Wednesday, May 10, 2006

Why are they voting Green?

I'll take Angus' question here "We need to know why people vote Green and what we can do to get them to support us instead." as a personal challenge.

I was a member of the Green Party for 12 years, a candidate in local and European elections, a member of the party executive and so on. I left it some 5 years ago, disagreeing with many of the policies, and spent some years allowing my head to clear of the party's culture before thinking about politics afresh or considering joining another party.

My principal disagreements with it are:

  • It is essentially socialist, albeit not "central planning" but "local planning". Solutions to almost everything involve more government spending and more regulation. Appropriately for a socialist party, it is very middle class and anxious about it. Who noticed all the working class accents in the latest broadcast?

  • Hostility to trade, and in particular an impractical vision for third world development that would achieve very little. (The desire to support development is genuine.) The evidence is that trade and prosperity go together, and evidence beats dogma in my book.
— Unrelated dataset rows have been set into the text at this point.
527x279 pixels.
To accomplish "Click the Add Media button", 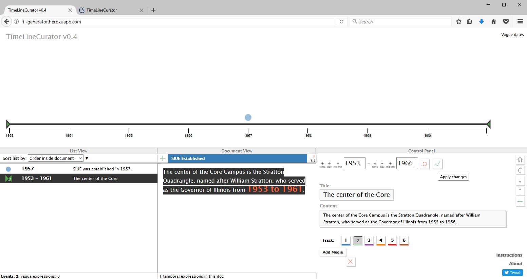I will pos(333,252).
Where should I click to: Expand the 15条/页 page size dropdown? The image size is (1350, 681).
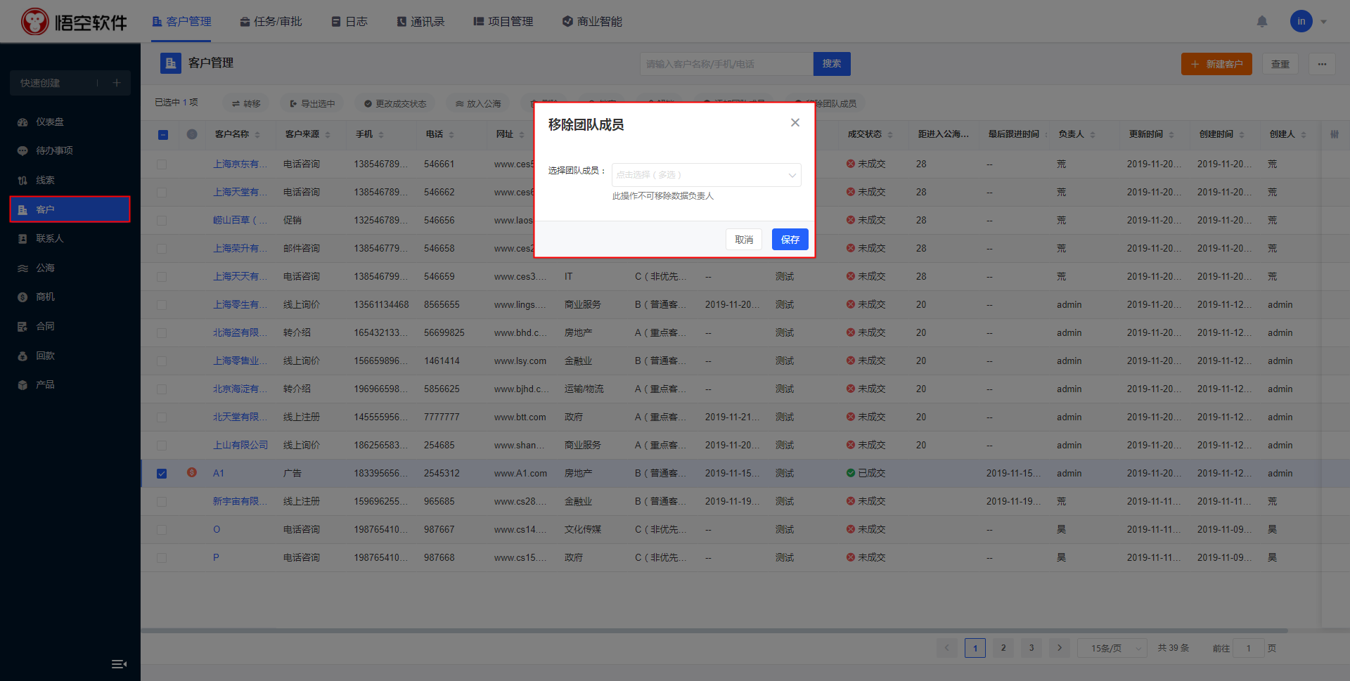[x=1112, y=648]
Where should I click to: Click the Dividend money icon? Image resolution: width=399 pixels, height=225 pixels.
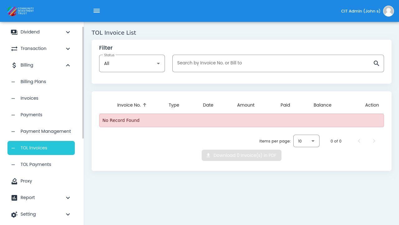click(x=14, y=32)
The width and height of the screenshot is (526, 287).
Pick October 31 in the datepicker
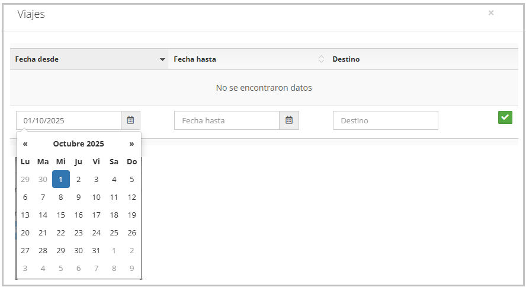click(x=96, y=251)
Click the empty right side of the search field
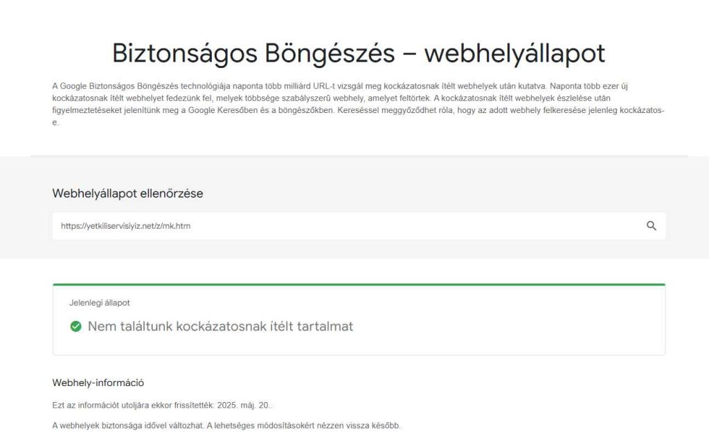The height and width of the screenshot is (436, 709). coord(485,226)
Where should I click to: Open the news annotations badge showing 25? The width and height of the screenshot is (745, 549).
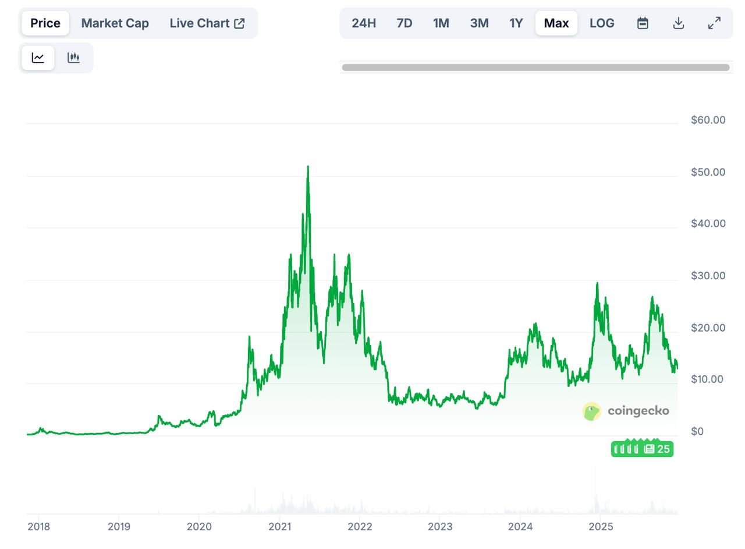[x=643, y=449]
  • Opposition to medical research on animals. I am clear that benefits to humans, and for that matter to other animals in the long run make this research a morally good thing.

  • A lack of perspective where environmental problems may conflict with other problems, a woolly understanding of what makes a problem an environmental problem, a poor grasp of the science involved (much declined since 1990 or so). This is probably true of much of the wider movement, and to some extent of other parties too.

At the heart of Green thinking there are more problems. Ambition for spending on public goods and redistribution is not reconciled with a shrinking pie as the private sector is squeezed. There is considerable hostility to science, from various philosophical perspectives. Yet it is science that makes environmental problems comprehensible, and scientists who have led the way. "Conventional" progress is rejected, but there is little clarity as to what to replace the idea with - giving a somewhat directionless culture to an appropriately leaderless party.

So why do people vote Green? Here are some reasons:
  • to send a clear message that the environment should have more priority
  • if you are a socialist.
  • as a protest vote
  • in response to good local campaigning
  • if you actually know and agree with the policies

And what do we do about it?

Well I think it is only fair that socialists have someone to vote for. And similarly if mice have a moral significance to you equal to or greater than other people, it may be a fair choice. Tactical considerations aside, these people are voting correctly, leave them to it.

As for the rest - we need clarity. Clear and effective green policies, not one snippet per page of the manifesto, but few, simple, substantial commitments. We need to make the case for trade - that millions of lives are at stake worldwide if development is impeded by anti-traders. We need an optimistic vision of the future.



Liberal Neil said...

Their hostility to any animal research played extremely badly in Oxford this year.

Lib Dem blogger Richard Huzzey won the Holywell ward, where the new animal research lab is sited, by landslide. The Greens won it two years ago.

The Greens also failed to win their target of St Margaret's ward by a mile. This a ward full of students and academics.

Paul McAlenan said...

Let's be careful about the animal rights issue!
Like Joe I too was a member of the then ecology party but became a liberal democrat for similar reasons.
However, I have serious concerns about animal research and would not want the Liberal Democrats to latch onto an issue that is very contentious and touches on many peoples consciences who are not green party supporters.

Joe Otten said...


My conscience tells me I should support medical research on animals - if I don't people, and in the long run more animals, will die unnecessarily.

This is not an issue of "conscience versus moral indifference" however much the antis want to suggest it is.

As for latching on to it, it isn't that big an issue for nearly everybody. All I would expect from us is an honest and principled position, and to point out the moral shortcomings of the Green position.